BACKGROUND: Commercial sex workers within the population of men who have sex with men (MSM) in China, known as 'money boys' (MBs), are perceived to be at higher risk for HIV and other sexually-transmissible infections (STIs).
METHODS: We conducted a systematic review and meta-analyses from peer-reviewed literature accessed in two English (PubMed and Embase) and three Chinese databases (CNKI, CQVIP, Wanfang data). A data synthesis exercise was carried out to determine the extent and patterns of behaviours and HIV/STI epidemics. Pooled estimates, with 95% confidence intervals, for each study variable were calculated.

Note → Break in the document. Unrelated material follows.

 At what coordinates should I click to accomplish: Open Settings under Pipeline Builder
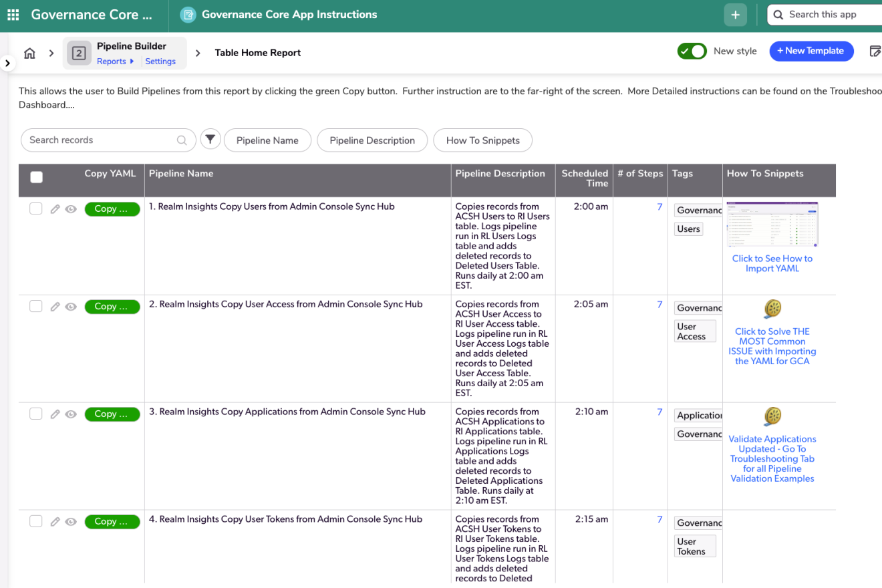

RESULTS: Thirty-two eligible articles (9 in English and 23 in Chinese) were identified. Our analysis indicated that Chinese MBs are generally young, currently employed, at low literacy levels and highly mobile. The prevalence of HIV, syphilis and co-infection among MBs were estimated to be 6.0% (4.2-8.5%), 12.4% (9.9-15.3%) and 2.2% (1.1-4.1%) over the period of 2004-2011. Level of condom use among MBs is generally higher than the broader MSM population (69.2% at last act, and 48.5% consistently over the past 6 months). One-third of the Chinese MBs identified themselves as bisexual and 8.7% (5.6-13.5%) are currently married to a female. Further, 40.9% (34.5-47.7%) of MBs participated in group sex in the past 12 months and 14.8% (10.6-20.3%) concurrently use illicit drugs.
CONCLUSIONS: HIV/STI epidemics have affected Chinese MBs but the evidence suggests that the extent of infections is not greater than among other MSM in China.